(Problem details): Print, exactly as they appear in the listing below, the lines from the line with "Open the Amul" to the line with "You are a computer-use agent. The", with both end lines kept.

(Task inputs Opens)

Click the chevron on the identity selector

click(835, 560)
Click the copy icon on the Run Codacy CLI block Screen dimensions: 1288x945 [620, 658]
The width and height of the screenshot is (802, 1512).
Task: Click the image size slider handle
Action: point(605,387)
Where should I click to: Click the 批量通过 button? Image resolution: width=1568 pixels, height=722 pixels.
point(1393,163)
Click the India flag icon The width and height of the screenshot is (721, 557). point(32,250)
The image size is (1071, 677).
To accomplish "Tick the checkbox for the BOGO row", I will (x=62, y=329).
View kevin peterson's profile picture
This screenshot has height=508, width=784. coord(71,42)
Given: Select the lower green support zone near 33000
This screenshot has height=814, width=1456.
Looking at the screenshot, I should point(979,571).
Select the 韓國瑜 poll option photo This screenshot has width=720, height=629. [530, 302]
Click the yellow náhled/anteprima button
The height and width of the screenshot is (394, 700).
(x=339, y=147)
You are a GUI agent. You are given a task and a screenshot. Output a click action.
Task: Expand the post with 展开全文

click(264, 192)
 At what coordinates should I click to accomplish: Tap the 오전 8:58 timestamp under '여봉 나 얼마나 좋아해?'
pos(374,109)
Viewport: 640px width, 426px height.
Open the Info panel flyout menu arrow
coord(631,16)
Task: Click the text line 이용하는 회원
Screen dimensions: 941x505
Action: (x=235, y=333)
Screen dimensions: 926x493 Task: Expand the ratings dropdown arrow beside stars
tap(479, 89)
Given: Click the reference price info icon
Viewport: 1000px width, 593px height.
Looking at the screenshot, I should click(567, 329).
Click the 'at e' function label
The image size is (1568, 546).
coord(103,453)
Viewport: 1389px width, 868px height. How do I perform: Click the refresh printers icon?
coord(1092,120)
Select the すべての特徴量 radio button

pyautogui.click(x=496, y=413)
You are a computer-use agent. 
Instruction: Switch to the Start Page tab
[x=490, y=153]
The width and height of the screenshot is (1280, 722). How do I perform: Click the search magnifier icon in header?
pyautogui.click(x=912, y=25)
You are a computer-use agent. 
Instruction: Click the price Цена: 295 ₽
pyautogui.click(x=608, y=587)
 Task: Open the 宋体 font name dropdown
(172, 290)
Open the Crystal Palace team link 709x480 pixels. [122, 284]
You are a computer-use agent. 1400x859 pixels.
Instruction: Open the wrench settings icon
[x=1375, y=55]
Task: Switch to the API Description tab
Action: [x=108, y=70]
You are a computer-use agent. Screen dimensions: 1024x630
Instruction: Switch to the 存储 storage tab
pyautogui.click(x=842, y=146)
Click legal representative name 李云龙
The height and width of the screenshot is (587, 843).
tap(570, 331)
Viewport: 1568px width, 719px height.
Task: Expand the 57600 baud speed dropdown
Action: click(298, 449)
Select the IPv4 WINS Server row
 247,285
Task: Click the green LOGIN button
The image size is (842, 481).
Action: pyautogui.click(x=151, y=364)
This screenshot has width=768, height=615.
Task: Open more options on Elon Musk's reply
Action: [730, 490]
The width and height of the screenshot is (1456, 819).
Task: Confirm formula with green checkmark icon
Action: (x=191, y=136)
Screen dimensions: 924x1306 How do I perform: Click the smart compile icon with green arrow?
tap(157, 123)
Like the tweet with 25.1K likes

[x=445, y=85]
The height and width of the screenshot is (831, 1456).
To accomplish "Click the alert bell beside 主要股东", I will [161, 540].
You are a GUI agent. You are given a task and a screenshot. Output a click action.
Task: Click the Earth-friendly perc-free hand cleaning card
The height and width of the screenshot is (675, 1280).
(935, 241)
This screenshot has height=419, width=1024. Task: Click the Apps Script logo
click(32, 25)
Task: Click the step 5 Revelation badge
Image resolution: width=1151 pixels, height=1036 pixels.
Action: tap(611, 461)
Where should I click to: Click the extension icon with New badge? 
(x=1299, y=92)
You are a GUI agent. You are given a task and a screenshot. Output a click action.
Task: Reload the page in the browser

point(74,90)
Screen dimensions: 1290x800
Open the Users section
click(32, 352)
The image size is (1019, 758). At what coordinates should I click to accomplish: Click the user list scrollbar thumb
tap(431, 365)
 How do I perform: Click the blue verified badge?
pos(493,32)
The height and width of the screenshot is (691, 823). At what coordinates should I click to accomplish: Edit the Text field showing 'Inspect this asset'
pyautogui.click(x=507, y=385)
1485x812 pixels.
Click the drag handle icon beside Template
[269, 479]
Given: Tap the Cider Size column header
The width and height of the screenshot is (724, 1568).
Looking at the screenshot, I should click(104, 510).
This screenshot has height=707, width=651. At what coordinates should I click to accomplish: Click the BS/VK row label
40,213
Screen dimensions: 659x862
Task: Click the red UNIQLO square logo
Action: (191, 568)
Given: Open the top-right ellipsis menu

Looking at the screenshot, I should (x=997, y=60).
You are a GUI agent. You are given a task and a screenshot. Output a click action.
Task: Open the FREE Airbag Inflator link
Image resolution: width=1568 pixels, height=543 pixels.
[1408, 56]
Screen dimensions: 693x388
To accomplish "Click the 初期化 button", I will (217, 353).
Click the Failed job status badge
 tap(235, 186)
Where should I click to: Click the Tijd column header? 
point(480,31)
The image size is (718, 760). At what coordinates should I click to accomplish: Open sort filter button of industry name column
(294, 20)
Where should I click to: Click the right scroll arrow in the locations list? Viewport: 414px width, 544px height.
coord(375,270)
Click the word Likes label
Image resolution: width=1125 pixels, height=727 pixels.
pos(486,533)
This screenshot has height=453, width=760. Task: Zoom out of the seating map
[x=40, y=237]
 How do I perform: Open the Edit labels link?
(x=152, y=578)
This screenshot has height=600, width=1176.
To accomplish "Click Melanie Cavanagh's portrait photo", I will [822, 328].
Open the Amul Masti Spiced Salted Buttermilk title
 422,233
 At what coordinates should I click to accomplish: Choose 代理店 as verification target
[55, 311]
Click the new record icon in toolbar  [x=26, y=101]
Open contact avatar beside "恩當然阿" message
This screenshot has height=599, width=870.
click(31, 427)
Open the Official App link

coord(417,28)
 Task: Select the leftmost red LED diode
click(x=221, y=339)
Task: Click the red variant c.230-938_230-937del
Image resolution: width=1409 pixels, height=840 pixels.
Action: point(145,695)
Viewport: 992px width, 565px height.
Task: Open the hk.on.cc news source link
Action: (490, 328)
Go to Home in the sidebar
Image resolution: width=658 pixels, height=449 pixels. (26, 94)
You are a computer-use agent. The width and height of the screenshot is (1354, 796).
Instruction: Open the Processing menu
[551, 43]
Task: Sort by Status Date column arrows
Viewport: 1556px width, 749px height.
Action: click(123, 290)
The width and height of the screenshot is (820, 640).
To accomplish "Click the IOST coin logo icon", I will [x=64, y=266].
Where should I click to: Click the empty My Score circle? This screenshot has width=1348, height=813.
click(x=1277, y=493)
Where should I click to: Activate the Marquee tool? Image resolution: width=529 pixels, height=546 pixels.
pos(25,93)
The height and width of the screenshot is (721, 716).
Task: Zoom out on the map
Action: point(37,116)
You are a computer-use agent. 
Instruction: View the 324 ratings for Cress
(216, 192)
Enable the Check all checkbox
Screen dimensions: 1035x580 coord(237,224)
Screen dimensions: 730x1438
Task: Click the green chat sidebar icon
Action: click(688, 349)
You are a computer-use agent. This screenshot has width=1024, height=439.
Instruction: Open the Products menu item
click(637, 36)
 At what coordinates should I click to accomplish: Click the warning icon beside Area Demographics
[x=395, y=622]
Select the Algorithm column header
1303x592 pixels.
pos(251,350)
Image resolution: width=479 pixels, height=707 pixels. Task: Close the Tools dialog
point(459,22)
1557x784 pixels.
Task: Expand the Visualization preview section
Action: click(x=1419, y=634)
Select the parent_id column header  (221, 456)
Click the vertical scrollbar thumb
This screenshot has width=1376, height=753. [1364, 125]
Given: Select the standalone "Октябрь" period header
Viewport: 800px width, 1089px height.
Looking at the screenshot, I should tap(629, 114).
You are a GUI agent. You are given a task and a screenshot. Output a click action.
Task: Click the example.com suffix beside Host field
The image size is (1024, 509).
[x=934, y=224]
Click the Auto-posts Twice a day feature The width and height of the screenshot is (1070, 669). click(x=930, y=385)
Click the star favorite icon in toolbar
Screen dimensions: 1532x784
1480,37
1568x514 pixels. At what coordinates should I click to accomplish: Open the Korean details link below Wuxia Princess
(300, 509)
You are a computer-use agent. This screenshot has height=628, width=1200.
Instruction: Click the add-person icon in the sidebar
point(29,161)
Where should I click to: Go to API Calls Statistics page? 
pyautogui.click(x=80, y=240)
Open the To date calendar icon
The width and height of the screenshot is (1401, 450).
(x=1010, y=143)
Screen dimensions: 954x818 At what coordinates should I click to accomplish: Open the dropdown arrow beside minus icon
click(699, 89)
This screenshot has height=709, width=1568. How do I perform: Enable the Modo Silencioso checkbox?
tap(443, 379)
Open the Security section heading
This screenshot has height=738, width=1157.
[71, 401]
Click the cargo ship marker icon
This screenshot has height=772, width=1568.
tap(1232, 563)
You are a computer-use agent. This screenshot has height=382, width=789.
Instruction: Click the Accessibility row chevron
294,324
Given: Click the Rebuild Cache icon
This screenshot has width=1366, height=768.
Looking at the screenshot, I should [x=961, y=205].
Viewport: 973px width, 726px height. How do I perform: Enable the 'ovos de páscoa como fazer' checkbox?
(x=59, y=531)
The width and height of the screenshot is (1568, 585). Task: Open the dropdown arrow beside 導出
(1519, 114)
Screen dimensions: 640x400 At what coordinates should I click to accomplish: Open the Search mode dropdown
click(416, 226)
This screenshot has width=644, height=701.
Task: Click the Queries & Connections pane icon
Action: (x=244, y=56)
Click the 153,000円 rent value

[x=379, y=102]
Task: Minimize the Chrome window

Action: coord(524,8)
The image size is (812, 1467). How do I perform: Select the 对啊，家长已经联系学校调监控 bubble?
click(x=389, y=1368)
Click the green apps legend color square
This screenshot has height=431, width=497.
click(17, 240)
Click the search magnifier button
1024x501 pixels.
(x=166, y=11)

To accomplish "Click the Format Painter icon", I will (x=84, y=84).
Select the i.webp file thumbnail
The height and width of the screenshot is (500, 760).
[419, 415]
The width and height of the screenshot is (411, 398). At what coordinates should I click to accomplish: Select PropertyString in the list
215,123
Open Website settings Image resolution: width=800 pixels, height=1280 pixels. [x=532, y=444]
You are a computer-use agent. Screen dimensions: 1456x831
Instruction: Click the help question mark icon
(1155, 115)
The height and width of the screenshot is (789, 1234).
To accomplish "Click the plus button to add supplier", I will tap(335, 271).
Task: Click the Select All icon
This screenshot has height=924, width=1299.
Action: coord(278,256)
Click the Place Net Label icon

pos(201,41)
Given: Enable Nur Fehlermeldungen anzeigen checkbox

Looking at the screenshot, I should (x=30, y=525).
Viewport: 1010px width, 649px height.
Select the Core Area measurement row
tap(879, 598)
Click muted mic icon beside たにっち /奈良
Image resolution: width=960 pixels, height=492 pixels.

(Task inputs Closes)

(Reply):
Open the Amul Masti Spiced Salted Buttermilk title
 422,233
 At what coordinates should I click to accomplish: Choose 代理店 as verification target
[55, 311]
Click the new record icon in toolbar  [x=26, y=101]
Open contact avatar beside "恩當然阿" message
This screenshot has height=599, width=870.
click(31, 427)
Open the Official App link

coord(417,28)
 Task: Select the leftmost red LED diode
click(x=221, y=339)
Task: Click the red variant c.230-938_230-937del
Image resolution: width=1409 pixels, height=840 pixels.
Action: point(145,695)
Viewport: 992px width, 565px height.
Task: Open the hk.on.cc news source link
Action: (490, 328)
Go to Home in the sidebar
Image resolution: width=658 pixels, height=449 pixels. (26, 94)
You are a computer-use agent. The width and height of the screenshot is (1354, 796).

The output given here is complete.